“If you simply bark out orders, you get malicious obedience—they'll build exactly what you want and make sure it doesn't work.”
Compliance Without Belief
From Softwar (Simon & Schuster, 2003), Matthew Symonds’s account of Larry Ellison and Oracle. Ellison is describing a specific campaign: moving Oracle’s entire engineering organization from client/server to Internet architecture in the mid-1990s. The industry consensus was that Microsoft and client/server would dominate, and Oracle’s own engineers were reading the same trade press.
Ellison says he had to “proselytize in every meeting” to convince engineers the Internet would win. Some quit rather than abandon a year and a half of client/server work. Others went along without conviction: “Sure. Whatever you say, boss.” The full transition took years. Ellison could have ordered the switch on day one; what he couldn’t order was the engineering judgment required to make the new architecture actually work.

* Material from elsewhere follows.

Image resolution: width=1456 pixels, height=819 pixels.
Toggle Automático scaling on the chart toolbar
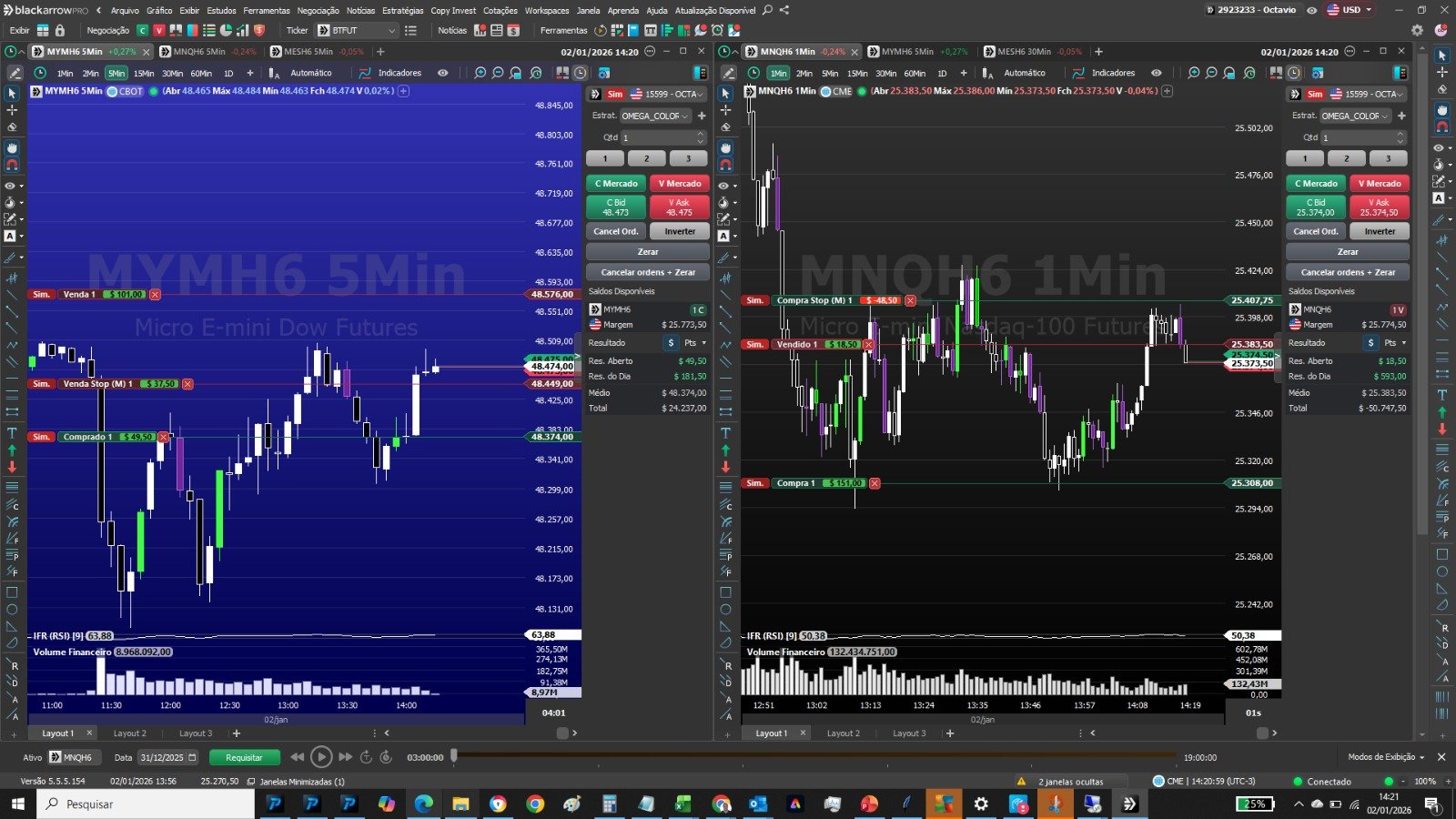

In 1944, the Office of Strategic Services (the wartime predecessor to the CIA) published a Simple Sabotage Field Manual that taught civilians in occupied territories to cripple enemy organizations without ever breaking a rule. The prescribed method: “Apply all regulations to the last letter,” refer all matters to committees, haggle over precise wordings. Every tactic is an act of obedience. The manual works because any organization depends on voluntary cooperation beyond what the rules literally require; withdraw that cooperation while still following every rule, and the organization stalls.